Presentation information

[J] Online Poster

S (Solid Earth Sciences ) » S-SS Seismology

[S-SS07] Seismic wave propagation: Theory and Application

Sun. May 21, 2023 10:45 AM - 12:15 PM Online Poster Zoom Room (2) (Online Poster)

convener:Kaoru Sawazaki(National Research Institute for Earth Science and Disaster Resilience), Kiwamu Nishida(Earthquake Research Institute, University of Tokyo), Kyosuke Okamoto(National Institute of Advanced Industrial Science and Technology), Masafumi KATOU(JGI, Inc.)

On-site poster schedule(2023/5/21 17:15-18:45)

10:45 AM - 12:15 PM

[SSS07-P21] Asymmetric bi-lateral rupture of the 2022 Ms 6.8 Luding earthquake on a continental transform fault, Tibetan border, China

*Yijun Zhang1 (1.Chinese Acedemy of Sciences, China)

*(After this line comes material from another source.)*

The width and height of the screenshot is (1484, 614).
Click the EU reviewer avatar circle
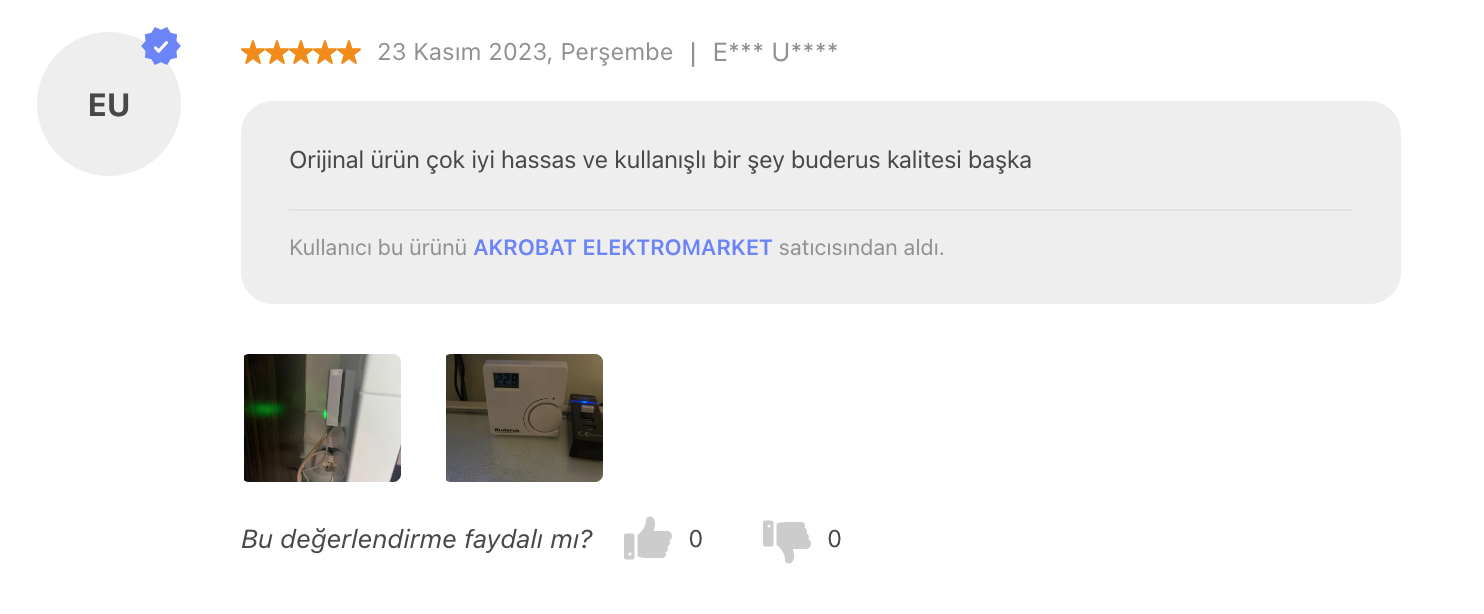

Keywords:asymmetric bilateral evolution, the seismic potential

The Xianshuihe (XSH) fault on the eastern boundary of the Tibetan plateau is one of the most active faults in the world. However, the Moxi fault, the southernmost segment of the XSH fault, remained seismically quiescent for over 230 years, along a fault with large historic slip rate and recently measured geodetic locking. This region was thus considered to be a seismic gap capable of hosting earthquakes of Mw 7.0 or greater. In September 2022, the Ms 6.8 Luding earthquake occurred on the Moxi fault, resulting in destructive landslide damage, with 93 people dead and 25 missing. Using regional and global seismic recordings, we performed a multiple-point source analysis, finite fault inversions, and backprojection imaging to investigate in detail the rupture process associated with the 2022 Luding, China, earthquake. Our model results show that this event is characterized by asymmetric bilateral evolution with three episodes: (1) an initial bilateral rupture propagation mainly toward NNW; (2) major rupture propagating toward SSE and up-dip direction; (3) SSE-rupture propagation speed accelerates to ~2 km/s. The rupture toward NNW is dominated by high-frequency (1-2 Hz) seismic radiation. Over 70% of the seismic moment is released at shallow depths <12 km thus explaining significant damaging effects. Furthermore, based on the analysis of Coulomb stress changes, the seismic potential of the remaining locked portions of the XSH and Anninghe faults is still high due to the stress loading imposed by the Luding earthquake.